Et niveau logistique, sachant que tout est beaucoup plus surveillé, et que les filières d'armes sont dans l'œil du cyclone ?
Je n'en suis pas sûr. Regarde, à Marseille, les mecs ont des fusils d'assaut ! Donc les filières d'armes surveillées, je veux bien, mais – quand t'as envie de faire quelque chose de sérieux, ça n'est pas un frein. C'est sûr qu'au début des années 2000, c'était beaucoup plus simple. Les pays de l'Est refourguaient des armes par milliers. Ils étaient presque obligés d'en faire le commerce pour s'en débarrasser.

Au niveau des médias, malgré le sujet un peu sulfureux, j'ai l'impression que tu as uniquement eu de bons retours.
Le tout premier article que j'ai eu, c'est celui du supplément week-end du Parisien. Un article de six pages ! J'y connais rien, mais apparemment, c'est assez inhabituel. Et quand j'ai vu que le journaliste qui l'avait écrit était Brendan Kemmet, l'auteur du Roi de la Belle, le premier livre sur le sujet – c'est pas n'importe qui. Il connaît très bien l'affaire, a fait un gros boulot de recherches dessus. Alors, que lui dise que ce livre est, je le cite, un « document exceptionnel », c'est magnifique.
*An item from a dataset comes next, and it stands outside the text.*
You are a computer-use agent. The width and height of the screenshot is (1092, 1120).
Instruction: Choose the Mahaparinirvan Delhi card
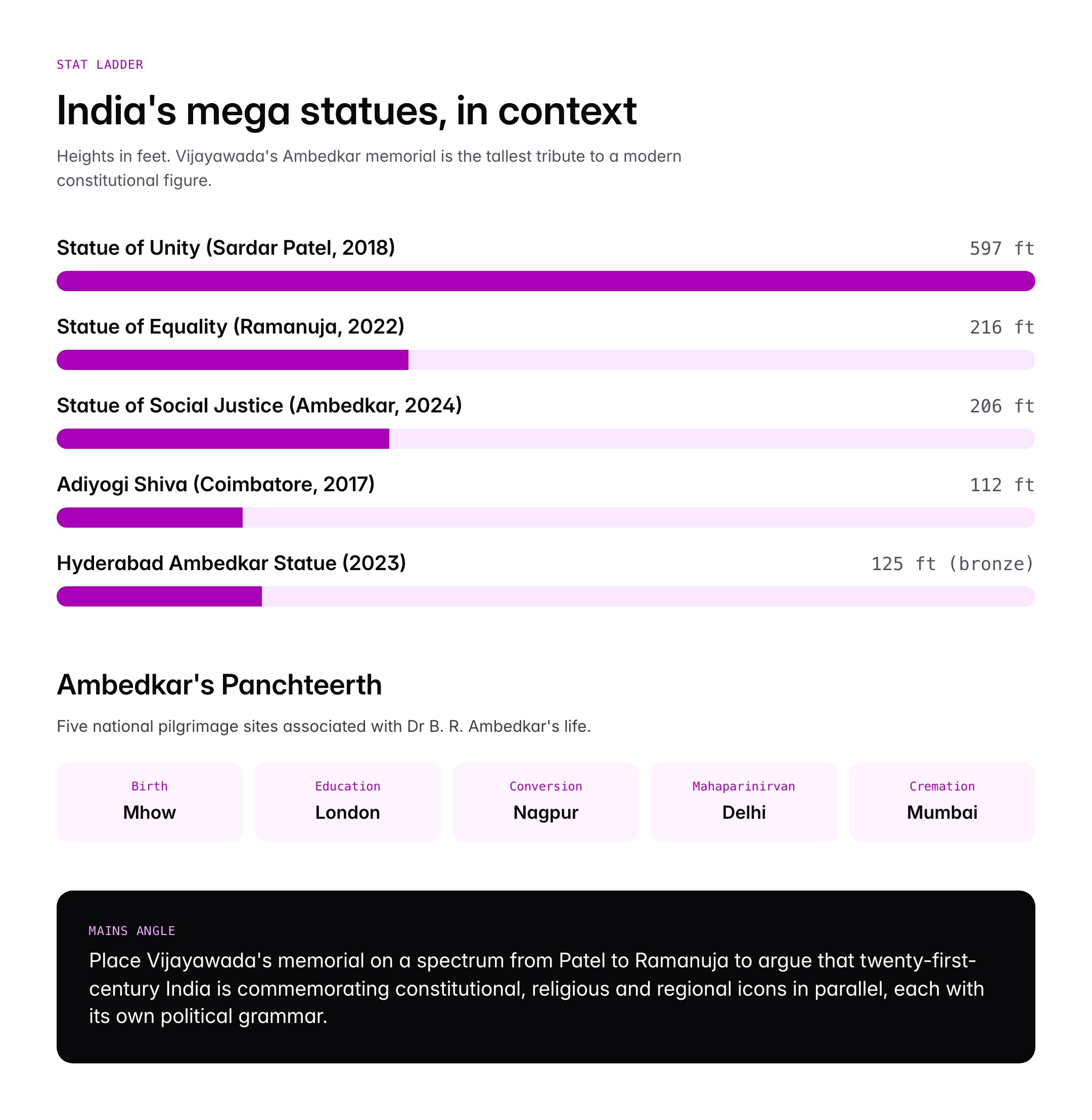tap(744, 801)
Avec le succès de ce premier ouvrage, tu comptes en écrire d'autres ?
Oui, j'ai envie de continuer. Je bosse sur un deuxième ouvrage, un roman inspiré d'histoires vécues. C'est plus simple à écrire, et ça me permet de me lâcher un peu plus. J'ai un vécu, une vingtaine d'années d'expérience, j'ai rencontré des tas de gens. L'évasion de Fresnes, ça s'est fait une fois dans des conditions spectaculaires, ça ne se refera pas. J'ai d'autres histoires dans le même genre à raconter.
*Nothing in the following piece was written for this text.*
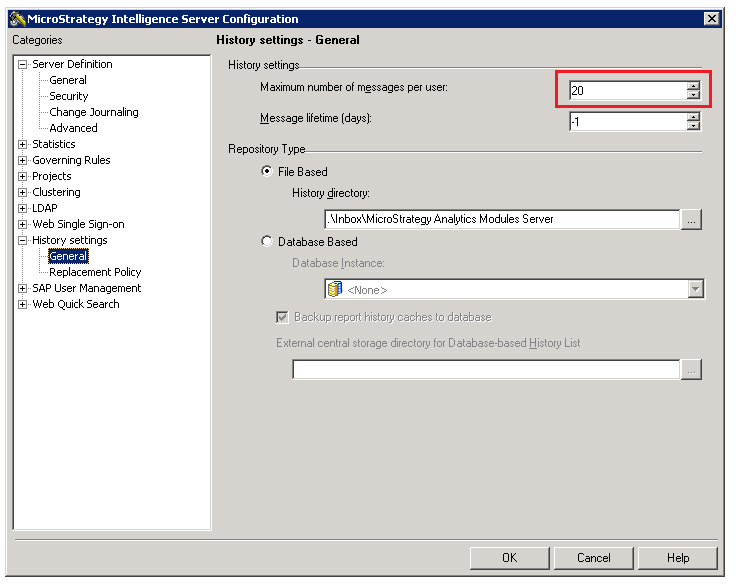
Task: Decrease the message lifetime days value
Action: pos(693,126)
Le lendemain de l'évasion, un gros trou à l'entrée de la prison de Fresnes. Photo via Ina.fr

La fiction donne beaucoup plus de libertés. Tu n'es plus obligé de faire attention à ce que tu peux dire ou non.
On est d'accord. Tous les protagonistes de l'évasion de Fresnes sont encore vivants, on ne peut pas se permettre de raconter tout et n'importe quoi. Ça engage beaucoup de personnes. Derrière eux, il y a des familles, des proches. Je fais attention.

À propos, tu dis à un moment qu'une opération comme celle de Fresnes ne s'était jamais vue, pas même au cinéma. Un film tiré de l'histoire pourrait-il voir le jour ?
On me dit souvent que le livre s'apparente à un scénario de film. Je ne serais pas contre une adaptation, si c'est bien amené. Mais il faut toujours garder à l'esprit qu'on ne cherche à aucun moment à glorifier cette évasion. Je sais que les surveillants dans les miradors, par exemple, ont été choqués ; j'essaie, dans mon récit, d'expliquer leurs positions et la situation dans laquelle ils se sont trouvés.

Le procès n'occupe que quelques pages, à la fin du livre. C'était vraiment histoire de faire une conclusion à cette histoire ?
Exactement. Je voulais raconter ce qu'on ne savait pas sur cette histoire : l'avant, le pourquoi, et le comment. Alors que le procès a tellement été suivi... C'était rocambolesque, des rebondissements tous les jours. Ça a duré deux mois et demi. Le délibéré, trois jours ! Du jamais vu dans l'histoire de la justice. Le procès en lui-même pourrait être l'objet d'un livre à lui seul.

Antonio a encore une bonne quinzaine d'années derrière les barreaux, il me semble.
Voilà, jusqu'à 2028-2030, au moins. En France, il y a des possibilités d'aménagement, de réduction de peine. J'espère qu'il pourra en bénéficier. Jusqu'à maintenant, il a prouvé qu'il était un détenu modèle.